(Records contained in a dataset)
+ + + +

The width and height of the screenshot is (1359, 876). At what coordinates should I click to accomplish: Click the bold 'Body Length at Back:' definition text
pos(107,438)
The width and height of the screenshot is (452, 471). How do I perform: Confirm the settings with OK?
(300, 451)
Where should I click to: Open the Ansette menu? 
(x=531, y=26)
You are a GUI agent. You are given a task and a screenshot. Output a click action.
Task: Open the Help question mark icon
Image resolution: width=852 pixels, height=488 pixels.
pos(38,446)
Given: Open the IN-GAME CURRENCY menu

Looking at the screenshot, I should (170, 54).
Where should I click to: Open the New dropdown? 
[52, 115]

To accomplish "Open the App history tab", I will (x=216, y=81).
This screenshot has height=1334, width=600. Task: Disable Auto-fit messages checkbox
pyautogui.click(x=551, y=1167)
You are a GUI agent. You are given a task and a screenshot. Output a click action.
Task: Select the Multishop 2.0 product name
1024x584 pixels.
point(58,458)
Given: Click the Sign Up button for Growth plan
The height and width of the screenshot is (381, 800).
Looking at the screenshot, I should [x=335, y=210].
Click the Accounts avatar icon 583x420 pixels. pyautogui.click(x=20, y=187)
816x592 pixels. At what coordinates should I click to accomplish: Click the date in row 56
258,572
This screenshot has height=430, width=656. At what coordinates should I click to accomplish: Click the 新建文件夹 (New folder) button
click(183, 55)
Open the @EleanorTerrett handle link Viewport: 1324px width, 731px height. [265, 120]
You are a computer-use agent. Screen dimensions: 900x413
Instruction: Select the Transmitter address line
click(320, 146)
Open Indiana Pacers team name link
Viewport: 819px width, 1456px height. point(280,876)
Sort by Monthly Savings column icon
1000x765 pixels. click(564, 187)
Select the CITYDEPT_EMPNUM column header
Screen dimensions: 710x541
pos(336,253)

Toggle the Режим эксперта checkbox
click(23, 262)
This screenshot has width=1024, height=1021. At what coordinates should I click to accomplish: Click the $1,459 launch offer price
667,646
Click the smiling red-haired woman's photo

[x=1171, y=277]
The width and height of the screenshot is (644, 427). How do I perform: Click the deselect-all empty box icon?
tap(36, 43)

+ + + +

(EXERCISE AIM)
Lines from the start of the records through the one containing "Given: Click the" are what should be retyped, exactly and in full, both ends included.

(RESULT FOR THIS TASK)
The width and height of the screenshot is (1359, 876). At what coordinates should I click to accomplish: Click the bold 'Body Length at Back:' definition text
pos(107,438)
The width and height of the screenshot is (452, 471). How do I perform: Confirm the settings with OK?
(300, 451)
Where should I click to: Open the Ansette menu? 
(x=531, y=26)
You are a GUI agent. You are given a task and a screenshot. Output a click action.
Task: Open the Help question mark icon
Image resolution: width=852 pixels, height=488 pixels.
pos(38,446)
Given: Open the IN-GAME CURRENCY menu

Looking at the screenshot, I should (170, 54).
Where should I click to: Open the New dropdown? 
[52, 115]

To accomplish "Open the App history tab", I will (x=216, y=81).
This screenshot has height=1334, width=600. Task: Disable Auto-fit messages checkbox
pyautogui.click(x=551, y=1167)
You are a GUI agent. You are given a task and a screenshot. Output a click action.
Task: Select the Multishop 2.0 product name
1024x584 pixels.
point(58,458)
Given: Click the Sign Up button for Growth plan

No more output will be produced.